Saved data entries:

>> begin

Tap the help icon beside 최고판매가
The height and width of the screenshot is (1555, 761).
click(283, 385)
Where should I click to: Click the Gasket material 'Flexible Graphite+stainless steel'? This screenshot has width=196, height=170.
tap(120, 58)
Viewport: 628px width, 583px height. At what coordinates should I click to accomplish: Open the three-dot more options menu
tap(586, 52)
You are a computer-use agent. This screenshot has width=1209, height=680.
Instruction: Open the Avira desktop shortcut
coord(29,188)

>> end

Given problem: Rewrite the data in the stretch from the line containing "Where should I" through the end of the data, swapping "width" for "breadth" and leaving everything else unchanged.

The completed task:
Where should I click to: Click the Gasket material 'Flexible Graphite+stainless steel'? This screenshot has breadth=196, height=170.
tap(120, 58)
Viewport: 628px breadth, 583px height. At what coordinates should I click to accomplish: Open the three-dot more options menu
tap(586, 52)
You are a computer-use agent. This screenshot has breadth=1209, height=680.
Instruction: Open the Avira desktop shortcut
coord(29,188)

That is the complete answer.